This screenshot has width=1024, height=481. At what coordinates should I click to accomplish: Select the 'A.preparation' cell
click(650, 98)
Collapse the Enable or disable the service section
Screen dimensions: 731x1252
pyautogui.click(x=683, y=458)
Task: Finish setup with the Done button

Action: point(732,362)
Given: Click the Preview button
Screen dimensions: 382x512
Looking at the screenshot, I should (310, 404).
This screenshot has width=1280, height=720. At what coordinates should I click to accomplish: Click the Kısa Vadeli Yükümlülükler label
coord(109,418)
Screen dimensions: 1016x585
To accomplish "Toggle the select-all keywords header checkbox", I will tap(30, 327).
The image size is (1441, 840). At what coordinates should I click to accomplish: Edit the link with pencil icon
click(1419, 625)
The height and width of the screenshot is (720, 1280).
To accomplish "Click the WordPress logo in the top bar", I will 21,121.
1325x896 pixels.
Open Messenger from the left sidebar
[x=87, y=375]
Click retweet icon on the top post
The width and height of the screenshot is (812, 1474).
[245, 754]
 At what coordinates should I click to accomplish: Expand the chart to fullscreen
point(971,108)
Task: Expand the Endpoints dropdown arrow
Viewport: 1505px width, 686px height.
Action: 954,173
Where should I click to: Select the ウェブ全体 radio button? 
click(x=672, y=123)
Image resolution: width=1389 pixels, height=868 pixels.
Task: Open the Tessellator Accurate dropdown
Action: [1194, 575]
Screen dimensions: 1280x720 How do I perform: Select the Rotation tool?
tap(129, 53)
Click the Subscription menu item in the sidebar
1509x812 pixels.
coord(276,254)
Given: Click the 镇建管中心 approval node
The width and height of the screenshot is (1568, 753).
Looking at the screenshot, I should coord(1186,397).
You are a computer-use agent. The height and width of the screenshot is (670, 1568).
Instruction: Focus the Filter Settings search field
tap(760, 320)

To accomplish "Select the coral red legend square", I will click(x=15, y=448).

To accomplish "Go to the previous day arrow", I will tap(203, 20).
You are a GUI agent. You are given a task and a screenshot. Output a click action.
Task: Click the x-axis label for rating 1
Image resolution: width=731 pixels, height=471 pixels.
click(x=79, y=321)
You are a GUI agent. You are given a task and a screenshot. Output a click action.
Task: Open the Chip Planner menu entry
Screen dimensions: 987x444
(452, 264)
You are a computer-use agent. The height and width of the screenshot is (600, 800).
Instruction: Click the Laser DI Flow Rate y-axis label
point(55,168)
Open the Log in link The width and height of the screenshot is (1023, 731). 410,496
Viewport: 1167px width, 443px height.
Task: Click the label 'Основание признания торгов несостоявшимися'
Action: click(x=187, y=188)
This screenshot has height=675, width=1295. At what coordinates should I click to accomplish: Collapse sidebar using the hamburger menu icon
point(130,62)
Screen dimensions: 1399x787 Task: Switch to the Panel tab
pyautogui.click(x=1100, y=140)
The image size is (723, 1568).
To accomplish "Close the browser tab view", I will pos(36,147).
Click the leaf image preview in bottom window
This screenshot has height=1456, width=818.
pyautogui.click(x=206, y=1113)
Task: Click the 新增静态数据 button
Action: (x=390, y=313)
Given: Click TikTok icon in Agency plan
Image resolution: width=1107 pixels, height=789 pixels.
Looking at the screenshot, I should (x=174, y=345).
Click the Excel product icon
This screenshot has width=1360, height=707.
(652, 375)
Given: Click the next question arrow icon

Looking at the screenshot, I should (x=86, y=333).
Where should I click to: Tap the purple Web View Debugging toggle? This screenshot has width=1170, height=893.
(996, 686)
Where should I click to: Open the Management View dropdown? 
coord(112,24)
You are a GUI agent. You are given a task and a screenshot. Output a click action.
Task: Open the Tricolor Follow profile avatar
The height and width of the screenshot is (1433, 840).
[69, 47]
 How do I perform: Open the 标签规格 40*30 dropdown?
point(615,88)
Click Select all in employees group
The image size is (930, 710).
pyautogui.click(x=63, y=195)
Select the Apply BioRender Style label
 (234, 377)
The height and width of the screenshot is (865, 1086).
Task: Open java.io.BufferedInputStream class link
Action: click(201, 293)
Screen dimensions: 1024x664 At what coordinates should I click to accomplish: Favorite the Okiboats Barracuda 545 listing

PROBLEM REQUIREMENTS:
Number of lines above holding "computer"? Give that number alone.

YOUR RESPONSE:
2